### INFORMATION SHOWN
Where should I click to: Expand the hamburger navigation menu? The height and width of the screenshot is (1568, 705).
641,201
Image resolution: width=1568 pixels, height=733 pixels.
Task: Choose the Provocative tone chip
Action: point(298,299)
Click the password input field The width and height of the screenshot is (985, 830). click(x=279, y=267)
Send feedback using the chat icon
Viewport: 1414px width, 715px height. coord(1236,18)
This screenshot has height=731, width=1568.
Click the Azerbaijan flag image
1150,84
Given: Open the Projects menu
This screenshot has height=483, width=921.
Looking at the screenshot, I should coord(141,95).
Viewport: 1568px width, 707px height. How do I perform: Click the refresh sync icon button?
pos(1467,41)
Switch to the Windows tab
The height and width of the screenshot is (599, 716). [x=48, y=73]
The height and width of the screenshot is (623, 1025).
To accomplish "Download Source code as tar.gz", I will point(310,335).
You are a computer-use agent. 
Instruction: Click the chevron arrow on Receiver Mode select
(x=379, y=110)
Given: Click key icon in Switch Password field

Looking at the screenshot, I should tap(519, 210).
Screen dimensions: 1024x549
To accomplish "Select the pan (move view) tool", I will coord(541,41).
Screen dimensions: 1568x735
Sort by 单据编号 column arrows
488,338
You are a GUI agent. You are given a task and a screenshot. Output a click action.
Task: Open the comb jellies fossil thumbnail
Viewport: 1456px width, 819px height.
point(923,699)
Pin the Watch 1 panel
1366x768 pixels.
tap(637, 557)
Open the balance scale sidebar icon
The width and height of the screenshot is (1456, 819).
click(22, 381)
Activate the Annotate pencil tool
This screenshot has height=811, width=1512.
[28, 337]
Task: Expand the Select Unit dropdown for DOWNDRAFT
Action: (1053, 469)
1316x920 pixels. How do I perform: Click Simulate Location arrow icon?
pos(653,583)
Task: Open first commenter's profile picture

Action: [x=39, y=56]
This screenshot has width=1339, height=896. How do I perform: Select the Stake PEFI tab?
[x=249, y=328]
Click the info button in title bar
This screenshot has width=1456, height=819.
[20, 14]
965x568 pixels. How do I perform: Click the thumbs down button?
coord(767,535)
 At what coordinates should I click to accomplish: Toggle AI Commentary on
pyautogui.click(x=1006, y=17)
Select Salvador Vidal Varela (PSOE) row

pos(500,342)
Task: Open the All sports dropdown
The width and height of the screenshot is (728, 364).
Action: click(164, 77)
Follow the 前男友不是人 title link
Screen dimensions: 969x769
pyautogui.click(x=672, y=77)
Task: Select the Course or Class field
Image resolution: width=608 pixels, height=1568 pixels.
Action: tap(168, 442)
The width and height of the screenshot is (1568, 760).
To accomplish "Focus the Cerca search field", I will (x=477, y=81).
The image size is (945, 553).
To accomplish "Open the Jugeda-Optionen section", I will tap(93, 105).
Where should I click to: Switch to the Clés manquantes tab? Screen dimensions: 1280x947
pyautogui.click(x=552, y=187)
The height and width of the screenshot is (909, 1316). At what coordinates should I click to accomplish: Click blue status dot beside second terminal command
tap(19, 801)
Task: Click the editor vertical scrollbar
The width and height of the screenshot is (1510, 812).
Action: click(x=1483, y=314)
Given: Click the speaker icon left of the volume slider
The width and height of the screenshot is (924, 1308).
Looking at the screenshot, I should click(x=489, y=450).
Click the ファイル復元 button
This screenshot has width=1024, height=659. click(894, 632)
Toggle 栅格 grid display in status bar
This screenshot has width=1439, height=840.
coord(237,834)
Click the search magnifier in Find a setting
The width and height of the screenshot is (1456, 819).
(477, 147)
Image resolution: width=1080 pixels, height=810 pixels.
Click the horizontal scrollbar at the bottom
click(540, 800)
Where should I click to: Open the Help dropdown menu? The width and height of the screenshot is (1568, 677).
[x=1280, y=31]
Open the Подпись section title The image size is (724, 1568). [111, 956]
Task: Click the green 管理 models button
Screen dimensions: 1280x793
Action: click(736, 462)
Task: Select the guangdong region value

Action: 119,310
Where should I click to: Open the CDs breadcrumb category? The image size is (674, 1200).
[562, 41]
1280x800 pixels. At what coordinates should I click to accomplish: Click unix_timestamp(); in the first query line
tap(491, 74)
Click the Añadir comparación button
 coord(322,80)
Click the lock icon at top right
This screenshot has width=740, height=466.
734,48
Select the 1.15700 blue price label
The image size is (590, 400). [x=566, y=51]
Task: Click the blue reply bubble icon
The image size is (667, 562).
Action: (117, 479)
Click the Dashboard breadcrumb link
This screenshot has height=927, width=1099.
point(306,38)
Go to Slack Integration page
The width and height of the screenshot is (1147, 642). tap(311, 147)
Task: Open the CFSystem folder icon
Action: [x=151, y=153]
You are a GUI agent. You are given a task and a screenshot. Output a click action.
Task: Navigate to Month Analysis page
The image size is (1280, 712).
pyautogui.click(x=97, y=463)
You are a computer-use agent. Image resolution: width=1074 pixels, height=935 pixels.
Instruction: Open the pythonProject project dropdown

### DIRECTIONS
Turn the entries above, from the line with "You are a computer-use agent. Image" through the end of the entries, into a numbered list, leaving out any blank lines.

### WRITTEN SOLUTION
1. You are a computer-use agent. Image resolution: width=1074 pixels, height=935 pixels.
2. Instruction: Open the pythonProject project dropdown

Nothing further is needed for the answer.